ART-Rx: A Proportional-Integral-Derivative (PID) Controlled Adaptive Real-Time Threshold Receiver for Molecular Communication

TL;DR

This paper presents ART-Rx, an adaptive PID-controlled threshold receiver for molecular communication that dynamically adjusts detection thresholds in real time, significantly reducing error rates in noisy, variable environments.

Contribution

Introduction of a novel PID-controlled adaptive threshold receiver for molecular communication, improving detection accuracy and robustness in dynamic microfluidic channels.

Findings

ART-Rx outperforms conventional detection methods in simulations.

Maintains low BER under high noise and interference.

Demonstrates robustness across various channel conditions.

Abstract

Molecular communication (MC) in microfluidic channels faces significant challenges in signal detection due to the stochastic nature of molecule propagation and dynamic, noisy environments.

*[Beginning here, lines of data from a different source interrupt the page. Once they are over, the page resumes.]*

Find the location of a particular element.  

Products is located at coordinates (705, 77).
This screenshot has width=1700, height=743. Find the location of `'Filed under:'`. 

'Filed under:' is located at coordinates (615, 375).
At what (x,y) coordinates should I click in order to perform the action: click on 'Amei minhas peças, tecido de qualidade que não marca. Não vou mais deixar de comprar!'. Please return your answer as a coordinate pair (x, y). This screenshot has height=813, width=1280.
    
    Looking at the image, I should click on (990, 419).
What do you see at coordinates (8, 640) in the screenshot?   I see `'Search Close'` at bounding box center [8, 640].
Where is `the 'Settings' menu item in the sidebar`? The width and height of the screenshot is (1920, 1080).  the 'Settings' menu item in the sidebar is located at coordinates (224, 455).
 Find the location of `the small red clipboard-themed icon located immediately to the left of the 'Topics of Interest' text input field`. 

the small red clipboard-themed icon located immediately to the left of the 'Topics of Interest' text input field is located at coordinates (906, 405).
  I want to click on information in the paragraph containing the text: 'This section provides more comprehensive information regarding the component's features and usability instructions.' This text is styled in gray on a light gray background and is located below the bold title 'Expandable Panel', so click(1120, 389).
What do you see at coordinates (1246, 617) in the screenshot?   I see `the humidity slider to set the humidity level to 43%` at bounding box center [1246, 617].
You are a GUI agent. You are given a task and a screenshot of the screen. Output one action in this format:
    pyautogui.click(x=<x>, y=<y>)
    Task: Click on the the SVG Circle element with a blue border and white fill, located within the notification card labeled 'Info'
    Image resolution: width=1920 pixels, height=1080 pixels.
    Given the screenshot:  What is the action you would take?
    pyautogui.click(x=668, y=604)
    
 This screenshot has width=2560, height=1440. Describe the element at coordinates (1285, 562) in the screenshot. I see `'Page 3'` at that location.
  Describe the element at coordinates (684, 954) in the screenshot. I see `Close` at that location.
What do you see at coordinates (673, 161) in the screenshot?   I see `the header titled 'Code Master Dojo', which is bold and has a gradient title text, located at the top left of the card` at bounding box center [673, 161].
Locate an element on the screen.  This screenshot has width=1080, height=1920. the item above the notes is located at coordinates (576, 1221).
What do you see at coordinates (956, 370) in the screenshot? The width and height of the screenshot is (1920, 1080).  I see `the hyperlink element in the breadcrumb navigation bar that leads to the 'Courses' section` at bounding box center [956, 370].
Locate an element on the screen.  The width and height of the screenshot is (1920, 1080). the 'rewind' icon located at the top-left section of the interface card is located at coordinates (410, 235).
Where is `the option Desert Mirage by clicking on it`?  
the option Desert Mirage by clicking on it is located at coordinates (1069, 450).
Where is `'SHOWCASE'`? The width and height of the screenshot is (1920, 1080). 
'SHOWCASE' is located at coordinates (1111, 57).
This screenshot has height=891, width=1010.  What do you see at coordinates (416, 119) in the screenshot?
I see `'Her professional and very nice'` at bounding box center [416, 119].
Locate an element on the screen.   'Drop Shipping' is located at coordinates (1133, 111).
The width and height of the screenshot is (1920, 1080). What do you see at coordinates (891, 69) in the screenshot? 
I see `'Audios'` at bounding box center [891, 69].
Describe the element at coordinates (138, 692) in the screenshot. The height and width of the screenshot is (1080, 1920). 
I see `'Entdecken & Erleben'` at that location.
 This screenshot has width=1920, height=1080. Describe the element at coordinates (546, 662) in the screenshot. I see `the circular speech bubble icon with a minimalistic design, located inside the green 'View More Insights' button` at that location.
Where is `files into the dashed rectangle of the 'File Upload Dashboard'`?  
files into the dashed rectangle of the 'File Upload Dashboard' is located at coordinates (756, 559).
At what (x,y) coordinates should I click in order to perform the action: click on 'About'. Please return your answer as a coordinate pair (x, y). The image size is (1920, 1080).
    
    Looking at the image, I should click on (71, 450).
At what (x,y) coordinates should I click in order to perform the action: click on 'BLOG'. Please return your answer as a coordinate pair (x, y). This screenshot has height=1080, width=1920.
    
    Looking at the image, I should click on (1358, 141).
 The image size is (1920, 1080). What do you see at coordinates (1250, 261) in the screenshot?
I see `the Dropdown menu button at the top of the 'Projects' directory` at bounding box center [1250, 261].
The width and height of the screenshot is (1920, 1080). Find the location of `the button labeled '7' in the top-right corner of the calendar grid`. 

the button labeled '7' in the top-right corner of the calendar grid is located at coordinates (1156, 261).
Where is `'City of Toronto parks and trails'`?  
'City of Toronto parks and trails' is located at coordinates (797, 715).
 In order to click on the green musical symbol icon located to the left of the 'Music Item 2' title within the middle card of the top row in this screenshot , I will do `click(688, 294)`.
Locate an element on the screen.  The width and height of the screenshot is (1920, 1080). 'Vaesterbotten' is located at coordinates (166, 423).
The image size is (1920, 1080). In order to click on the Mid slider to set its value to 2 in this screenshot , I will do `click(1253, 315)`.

Conventional detection methods often struggle under varying channel conditions, leading to high bit error rates (BER) and reduced communication efficiency. This paper introduces ART-Rx, a novel Adaptive Real-Time Threshold Receiver for MC that addresses these challenges. Implemented within a conceptual system-on-chip (SoC), ART-Rx employs a Proportional-Integral-Derivative (PID) controller to dynamically adjust the detection threshold based on observed errors in real time. Comprehensive simulations using MATLAB and Smoldyn compare ART-Rx's performance against a statistically optimal detection threshold across various scenarios, including different levels of interference, concentration shift keying (CSK) levels, flow velocities, transmitter-receiver distances, diffusion coefficients, and binding rates. The results demonstrate that ART-Rx significantly outperforms conventional methods, maintaining consistently low BER and bit error probabilities (BEP) even in high-noise conditions and extreme channel environments. The system exhibits exceptional robustness to interference and shows the potential to enable higher data rates in CSK modulation. Furthermore, because ART-Rx is effectively adaptable to varying environmental conditions in microfluidic channels, it offers a computationally efficient and straightforward approach to enhance signal detection in nanoscale communication systems. This approach presents a promising control theory-based solution to improve the reliability of data transmission in practical MC systems, with potential applications in healthcare, brain-machine interfaces (BMI), and the Internet of Bio-Nano Things (IoBNT).